* **WHAT THIS TASK INVOLVES**
Could you reproduce verbatim the lines of the data below, from the line with "Locate an element on the screen. This" up to and including the line with "coordinates (164, 282)."?

'''

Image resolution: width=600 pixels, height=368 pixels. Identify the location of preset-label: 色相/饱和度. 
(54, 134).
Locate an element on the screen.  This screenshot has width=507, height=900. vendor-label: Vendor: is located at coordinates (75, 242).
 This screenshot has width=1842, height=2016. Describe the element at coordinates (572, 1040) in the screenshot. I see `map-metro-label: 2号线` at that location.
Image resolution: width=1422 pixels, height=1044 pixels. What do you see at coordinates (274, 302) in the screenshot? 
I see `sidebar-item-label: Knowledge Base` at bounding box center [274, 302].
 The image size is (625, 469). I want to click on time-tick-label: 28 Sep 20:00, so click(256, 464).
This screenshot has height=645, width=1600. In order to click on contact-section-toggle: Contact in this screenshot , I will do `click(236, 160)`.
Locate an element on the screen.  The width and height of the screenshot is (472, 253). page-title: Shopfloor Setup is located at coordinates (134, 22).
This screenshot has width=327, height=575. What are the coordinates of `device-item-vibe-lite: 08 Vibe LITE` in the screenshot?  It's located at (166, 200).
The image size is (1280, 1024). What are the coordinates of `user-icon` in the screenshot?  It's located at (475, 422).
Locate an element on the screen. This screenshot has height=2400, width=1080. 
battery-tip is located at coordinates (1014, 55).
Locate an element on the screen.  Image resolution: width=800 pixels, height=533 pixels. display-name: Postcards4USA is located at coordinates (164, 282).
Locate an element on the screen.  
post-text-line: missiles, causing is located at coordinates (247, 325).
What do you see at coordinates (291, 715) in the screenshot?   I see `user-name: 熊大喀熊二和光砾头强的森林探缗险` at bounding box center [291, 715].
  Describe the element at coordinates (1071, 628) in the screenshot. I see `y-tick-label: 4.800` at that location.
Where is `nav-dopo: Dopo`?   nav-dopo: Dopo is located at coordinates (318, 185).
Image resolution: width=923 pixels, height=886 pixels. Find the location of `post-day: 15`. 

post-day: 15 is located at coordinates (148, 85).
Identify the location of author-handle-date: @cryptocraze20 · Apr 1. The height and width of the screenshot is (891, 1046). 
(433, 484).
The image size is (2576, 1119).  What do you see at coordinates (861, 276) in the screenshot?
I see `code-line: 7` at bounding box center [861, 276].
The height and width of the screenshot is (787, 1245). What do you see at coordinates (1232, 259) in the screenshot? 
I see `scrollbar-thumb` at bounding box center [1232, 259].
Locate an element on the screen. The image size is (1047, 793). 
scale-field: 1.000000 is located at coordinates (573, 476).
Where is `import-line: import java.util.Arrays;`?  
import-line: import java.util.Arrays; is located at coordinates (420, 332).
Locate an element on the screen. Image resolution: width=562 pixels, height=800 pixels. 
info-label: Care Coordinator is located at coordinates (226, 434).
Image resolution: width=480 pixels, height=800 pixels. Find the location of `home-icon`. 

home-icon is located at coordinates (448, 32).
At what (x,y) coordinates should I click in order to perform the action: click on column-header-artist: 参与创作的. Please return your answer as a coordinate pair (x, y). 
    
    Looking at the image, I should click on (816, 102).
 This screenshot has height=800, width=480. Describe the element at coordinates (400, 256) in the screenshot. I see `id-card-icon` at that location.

'''

* **YOUR RESPONSE**
Locate an element on the screen. This screenshot has height=2400, width=1080. 
battery-tip is located at coordinates (1014, 55).
Locate an element on the screen.  Image resolution: width=800 pixels, height=533 pixels. display-name: Postcards4USA is located at coordinates (164, 282).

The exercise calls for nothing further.